TASK GOAL:
Every line with "will" in it should be copied from the data.

Recorded data:
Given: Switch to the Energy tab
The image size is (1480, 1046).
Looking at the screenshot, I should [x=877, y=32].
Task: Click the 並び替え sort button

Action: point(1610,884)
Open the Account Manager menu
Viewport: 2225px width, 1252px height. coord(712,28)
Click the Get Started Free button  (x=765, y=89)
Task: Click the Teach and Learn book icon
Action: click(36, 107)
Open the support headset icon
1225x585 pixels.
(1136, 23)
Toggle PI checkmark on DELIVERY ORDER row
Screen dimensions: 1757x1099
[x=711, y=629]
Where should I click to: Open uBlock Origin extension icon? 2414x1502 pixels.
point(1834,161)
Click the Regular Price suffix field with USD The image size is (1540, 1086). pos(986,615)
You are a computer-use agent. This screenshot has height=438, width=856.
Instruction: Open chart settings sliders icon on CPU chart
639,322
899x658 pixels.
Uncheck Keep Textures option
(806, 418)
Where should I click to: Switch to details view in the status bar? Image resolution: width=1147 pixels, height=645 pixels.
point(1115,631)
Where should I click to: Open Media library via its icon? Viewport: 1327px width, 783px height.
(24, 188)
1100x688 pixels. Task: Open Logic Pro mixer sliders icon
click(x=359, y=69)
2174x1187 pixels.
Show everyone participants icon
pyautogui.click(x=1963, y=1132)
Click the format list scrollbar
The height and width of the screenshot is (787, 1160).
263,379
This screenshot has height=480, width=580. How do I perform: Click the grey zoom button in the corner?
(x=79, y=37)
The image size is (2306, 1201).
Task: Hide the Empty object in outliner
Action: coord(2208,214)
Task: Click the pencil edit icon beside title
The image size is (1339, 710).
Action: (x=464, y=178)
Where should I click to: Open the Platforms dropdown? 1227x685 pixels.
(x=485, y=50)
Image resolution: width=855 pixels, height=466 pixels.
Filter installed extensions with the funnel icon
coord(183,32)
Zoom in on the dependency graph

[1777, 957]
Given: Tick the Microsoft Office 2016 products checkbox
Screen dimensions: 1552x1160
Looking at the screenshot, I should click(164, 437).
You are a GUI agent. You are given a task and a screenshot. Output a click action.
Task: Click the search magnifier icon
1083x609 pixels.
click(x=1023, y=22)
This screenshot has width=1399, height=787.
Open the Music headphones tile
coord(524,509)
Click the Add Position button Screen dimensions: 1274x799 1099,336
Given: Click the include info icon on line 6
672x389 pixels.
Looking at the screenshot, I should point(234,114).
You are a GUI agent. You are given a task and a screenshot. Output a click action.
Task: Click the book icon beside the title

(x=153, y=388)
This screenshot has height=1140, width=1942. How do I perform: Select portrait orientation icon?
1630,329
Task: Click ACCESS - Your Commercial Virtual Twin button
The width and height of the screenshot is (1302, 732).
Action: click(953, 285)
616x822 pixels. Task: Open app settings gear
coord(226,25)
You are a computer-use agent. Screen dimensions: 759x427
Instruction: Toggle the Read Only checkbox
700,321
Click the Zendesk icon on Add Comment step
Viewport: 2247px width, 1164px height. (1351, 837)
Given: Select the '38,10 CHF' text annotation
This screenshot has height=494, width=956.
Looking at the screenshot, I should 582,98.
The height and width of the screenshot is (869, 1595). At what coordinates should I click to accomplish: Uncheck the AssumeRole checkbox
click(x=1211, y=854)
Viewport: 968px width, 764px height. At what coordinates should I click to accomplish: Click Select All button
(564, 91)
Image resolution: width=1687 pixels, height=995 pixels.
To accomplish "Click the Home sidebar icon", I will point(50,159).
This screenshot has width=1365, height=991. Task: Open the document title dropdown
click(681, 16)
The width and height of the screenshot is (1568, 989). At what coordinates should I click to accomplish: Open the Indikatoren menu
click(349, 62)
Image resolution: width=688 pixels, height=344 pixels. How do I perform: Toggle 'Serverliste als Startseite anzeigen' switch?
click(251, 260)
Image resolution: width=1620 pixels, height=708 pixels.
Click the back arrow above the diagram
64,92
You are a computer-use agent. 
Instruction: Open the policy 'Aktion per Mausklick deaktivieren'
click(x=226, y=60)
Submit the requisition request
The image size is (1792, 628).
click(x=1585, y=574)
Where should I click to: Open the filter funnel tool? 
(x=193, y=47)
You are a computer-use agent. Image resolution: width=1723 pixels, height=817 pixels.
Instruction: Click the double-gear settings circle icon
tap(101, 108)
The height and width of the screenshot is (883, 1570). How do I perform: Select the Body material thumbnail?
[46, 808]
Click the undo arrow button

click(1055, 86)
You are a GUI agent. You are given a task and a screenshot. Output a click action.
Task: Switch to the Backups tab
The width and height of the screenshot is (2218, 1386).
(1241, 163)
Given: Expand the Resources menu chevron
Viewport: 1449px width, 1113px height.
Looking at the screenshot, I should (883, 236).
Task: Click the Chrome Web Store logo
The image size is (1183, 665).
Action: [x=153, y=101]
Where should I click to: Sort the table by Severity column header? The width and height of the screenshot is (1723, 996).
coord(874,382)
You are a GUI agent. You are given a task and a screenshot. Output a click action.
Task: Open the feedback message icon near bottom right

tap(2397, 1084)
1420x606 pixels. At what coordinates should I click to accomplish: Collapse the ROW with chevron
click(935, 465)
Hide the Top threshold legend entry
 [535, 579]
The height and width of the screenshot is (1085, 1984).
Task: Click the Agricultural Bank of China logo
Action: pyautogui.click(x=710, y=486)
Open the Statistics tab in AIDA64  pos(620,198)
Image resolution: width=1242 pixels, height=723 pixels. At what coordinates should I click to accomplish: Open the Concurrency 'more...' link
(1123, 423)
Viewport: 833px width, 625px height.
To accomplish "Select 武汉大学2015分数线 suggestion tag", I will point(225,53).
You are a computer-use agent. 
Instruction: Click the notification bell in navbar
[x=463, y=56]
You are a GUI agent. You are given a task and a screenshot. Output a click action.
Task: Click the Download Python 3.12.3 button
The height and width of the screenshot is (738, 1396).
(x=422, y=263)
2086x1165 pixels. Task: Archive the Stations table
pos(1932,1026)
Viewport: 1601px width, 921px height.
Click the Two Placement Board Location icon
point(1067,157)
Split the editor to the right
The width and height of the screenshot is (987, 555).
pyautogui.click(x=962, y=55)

EXERCISE RESULT:
To accomplish "Click the Home sidebar icon", I will point(50,159).
To accomplish "Select 武汉大学2015分数线 suggestion tag", I will point(225,53).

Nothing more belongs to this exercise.